The Abbey Church looks to the coming to earth again of Christ and works to raise the Christ Consciousness in the world.

We acknowledge all other World Faith traditions, believing that each has a role to play in leading people to the Divine.

We seek to respond to the needs of God’s people in the local and wider community … families and individuals… both lifelong seekers of truth and those beginning their spiritual exploration.

The Abbey Church offers a sacred space of deep peace that can nurture the soul and uplift the spirit.

History of the Abbey Church

The Orthodox Catholic Church of Christ the King (the Abbey Church) brings together the traditions of the Eastern and Western Churches, which mutually excommunicated each other at the time of the Great Schism in 1054AD. After the infallibility of the Pope was decreed following the Vatican Council of 1870, a considerable number of Roman Catholics renounced their allegiance to the Pope and sought to form a separate valid Church. However, as they had no Bishops, no one could be confirmed or ordained.

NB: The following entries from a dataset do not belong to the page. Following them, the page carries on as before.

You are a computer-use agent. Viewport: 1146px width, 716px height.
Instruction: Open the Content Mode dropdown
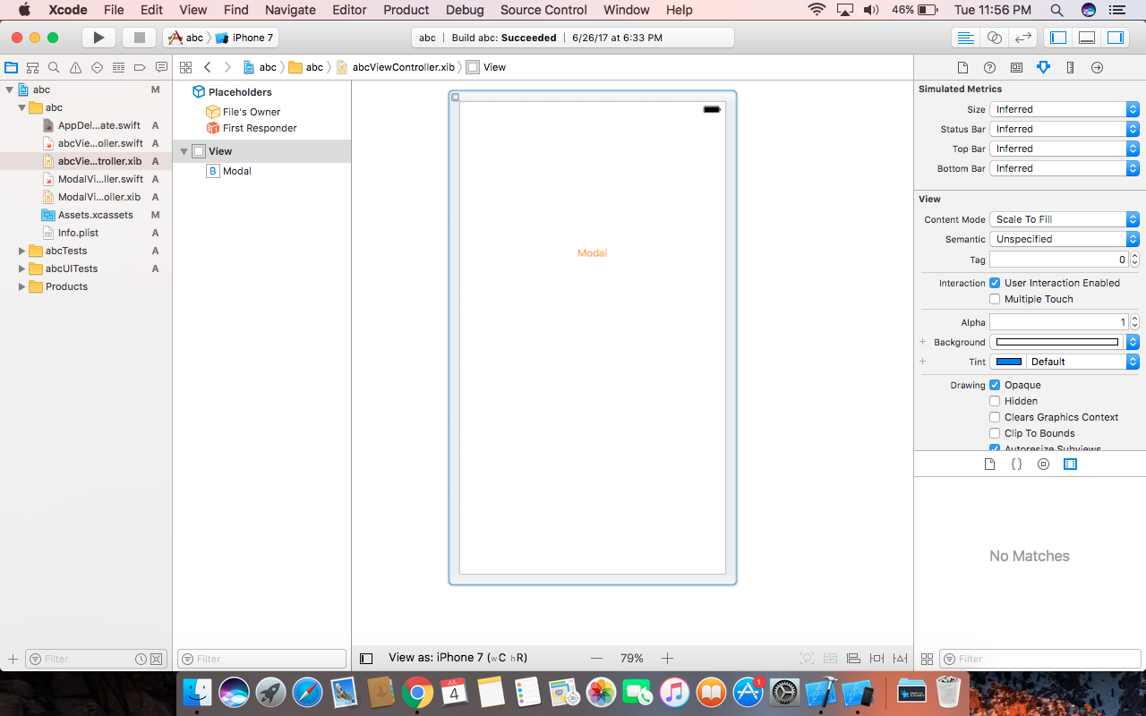pyautogui.click(x=1063, y=218)
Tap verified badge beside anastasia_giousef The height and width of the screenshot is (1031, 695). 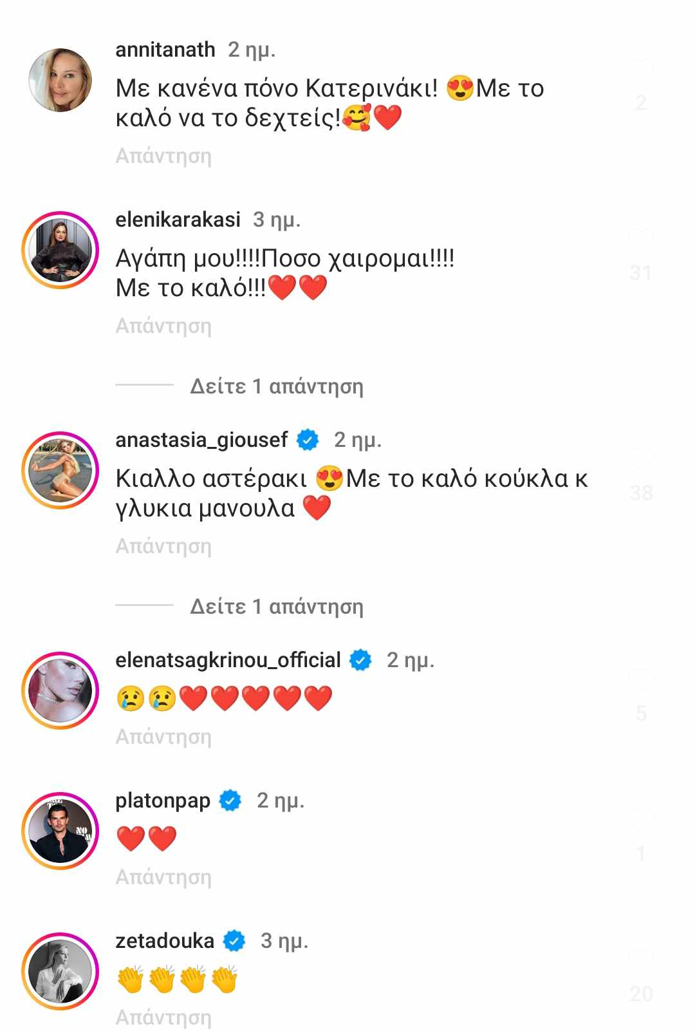pyautogui.click(x=308, y=440)
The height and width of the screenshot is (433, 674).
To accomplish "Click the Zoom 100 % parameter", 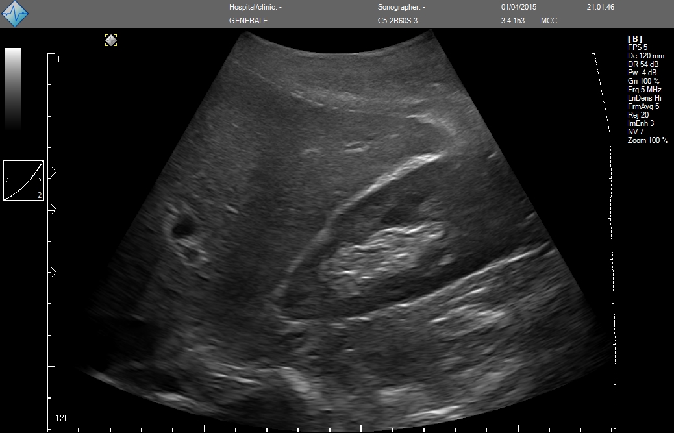I will [647, 140].
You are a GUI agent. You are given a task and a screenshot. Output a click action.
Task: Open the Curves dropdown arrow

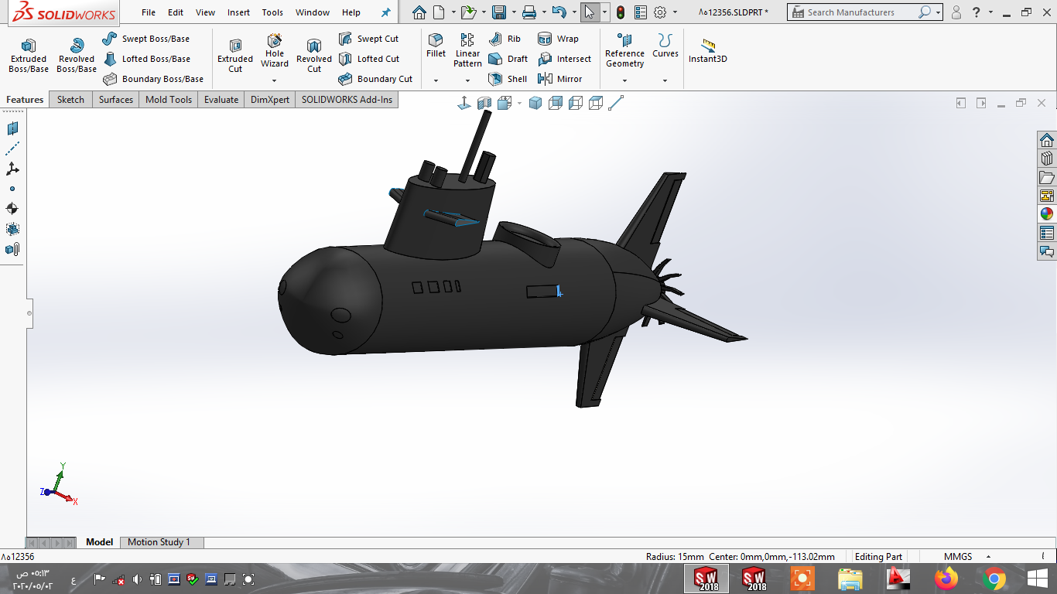(x=665, y=80)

Contact was established with the Old Catholic Church of Holland, which through a curious series of political events had become disassociated from the Roman Catholic Church, and yet had retained valid Orders. Meanwhile, in Goa and Ceylon (Sri Lanka), another large group of Roman Catholics broke away from the Papacy, under the leadership of a Priest named Francis Xavier Alvarez. To obtain consecration, he turned to the Syrian Christians, whose Bishops on the Malabar Coast were under the jurisdiction of the Patriarch of Antioch.

Our church received these two lines of succession through the consecration of Rev J.S.M Ward our founder, unifying, once more, the eastern and western lines of the Christian Church after 1000 years of separation.